# [EXERCISE TASK 1]
Rewrite the lines of the records starting with the line containing "Given: Click the home icon in sidebar" and going on through the line containing "Looking at the", replacing "home icon" with "house icon" and changing nothing else. Return only those lines.

# Wow! Competitions



## polly (Apr 17, 2009)

Hi everyone

Wow you guys are SO creative! Just had a look at the voting thread 

I am trying something similar for my signature and would like to test it out. Could someone please tell me what size the signature picture is allowed to be? And also how to upload it.

How do I qualify to be part of the competitions?


----------



## polly (Apr 17, 2009)

Yeah! My signature is working? Is it too big or too small?

And my two cats are Bonnie and Cleo 

Cleo is the Birman and Bonnie the small tabby! Maybe I should add their names to the signature...mmm


----------



## doodlebug (May 13, 2006)

Your signature size is fine, max allowed is 120 pixels high x 500 wide. Very cute BTW.

Yes, you can participate in any of the contests when they're open for entries. It will be a week or so before there's another graphics contest. There's a photo contest going on in the Lounge that is open for entries until this weekend.

viewtopic.php?f=13&t=58168


----------



## polly (Apr 17, 2009)

Thank you!

hehe I changed it again and again... teaching myself a bit of digital scrapbooking, but I am so slow... lol its taking me forever to do the editing.

Thanks for the help. I am not very good at picture taking, so I will wait for the next graphic competition!


----------



## marie73 (Jul 12, 2006)

Yay! Someone else with a Birman!

More pictures, please!


----------

# [PROVIDED ENTRIES]
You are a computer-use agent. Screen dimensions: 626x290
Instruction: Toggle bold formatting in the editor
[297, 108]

...

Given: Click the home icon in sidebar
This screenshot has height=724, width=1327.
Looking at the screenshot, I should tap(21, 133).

# [EXERCISE TASK 2]
Output, word for word, the part of the "Wow! Competitions" thread starting with "# Wow! Competitions" and going on through "to upload it.".

# [FINISHED ANSWER 1]
Given: Click the house icon in sidebar
This screenshot has height=724, width=1327.
Looking at the screenshot, I should tap(21, 133).

# [FINISHED ANSWER 2]
# Wow! Competitions



## polly (Apr 17, 2009)

Hi everyone

Wow you guys are SO creative! Just had a look at the voting thread 

I am trying something similar for my signature and would like to test it out. Could someone please tell me what size the signature picture is allowed to be? And also how to upload it.